Additionally, the Company agrees that it shall comply with the
provisions of Rules 424(b), 430A and 434, as applicable, under the
Securities Act and will use its reasonable efforts to confirm that any
filings made by the Company under such Rule 424(b) were received in a
timely manner by the Commission.
(c) Amendments and Supplements to the Prospectus and Other
Securities Act Matters. If, during the Prospectus Delivery Period, any
event shall occur or condition exist as a result of which it is
necessary to amend or supplement the Prospectus in order to make the
statements therein, in the light of the circumstances when the
Prospectus is delivered to a purchaser, not misleading, or if in the
opinion of the Representatives or counsel for the Underwriters it is
otherwise necessary to amend or supplement the Prospectus to comply with
law, the Company agrees promptly to prepare (subject to Section 3(A)(a)

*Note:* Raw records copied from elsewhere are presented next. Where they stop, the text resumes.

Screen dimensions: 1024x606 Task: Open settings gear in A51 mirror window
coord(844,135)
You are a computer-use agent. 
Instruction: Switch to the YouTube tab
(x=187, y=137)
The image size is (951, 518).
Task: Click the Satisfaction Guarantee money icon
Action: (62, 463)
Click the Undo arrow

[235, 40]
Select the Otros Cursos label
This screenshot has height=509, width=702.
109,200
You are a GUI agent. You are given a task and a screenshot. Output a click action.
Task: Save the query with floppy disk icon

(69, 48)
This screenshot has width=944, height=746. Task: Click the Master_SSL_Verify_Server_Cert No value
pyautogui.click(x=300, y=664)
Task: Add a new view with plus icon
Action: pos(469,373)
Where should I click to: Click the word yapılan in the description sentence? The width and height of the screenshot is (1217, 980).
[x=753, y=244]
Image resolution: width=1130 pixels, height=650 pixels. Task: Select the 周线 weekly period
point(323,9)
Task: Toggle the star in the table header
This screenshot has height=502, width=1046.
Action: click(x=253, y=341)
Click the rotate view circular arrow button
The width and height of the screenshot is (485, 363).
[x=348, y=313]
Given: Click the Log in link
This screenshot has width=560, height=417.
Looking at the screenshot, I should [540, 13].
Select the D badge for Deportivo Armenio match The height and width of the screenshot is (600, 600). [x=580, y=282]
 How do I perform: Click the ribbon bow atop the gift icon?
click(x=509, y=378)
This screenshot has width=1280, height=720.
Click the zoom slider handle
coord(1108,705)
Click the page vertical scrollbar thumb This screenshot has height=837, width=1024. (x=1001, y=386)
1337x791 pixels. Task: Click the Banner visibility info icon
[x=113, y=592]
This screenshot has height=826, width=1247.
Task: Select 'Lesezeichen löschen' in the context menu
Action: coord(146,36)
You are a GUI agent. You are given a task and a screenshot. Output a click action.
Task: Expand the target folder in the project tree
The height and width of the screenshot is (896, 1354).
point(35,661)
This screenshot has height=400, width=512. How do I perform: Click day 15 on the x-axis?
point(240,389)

hereof), file with the Commission and furnish at its own expense to the
Underwriters and to dealers, amendments or supplements to the Prospectus
so that the statements in the Prospectus as so amended or supplemented
will not, in the light of the circumstances when the Prospectus is
delivered to a purchaser, be misleading or so that the Prospectus, as
amended or supplemented, will comply with law.
(d) Copies of any Amendments and Supplements to the Prospectus.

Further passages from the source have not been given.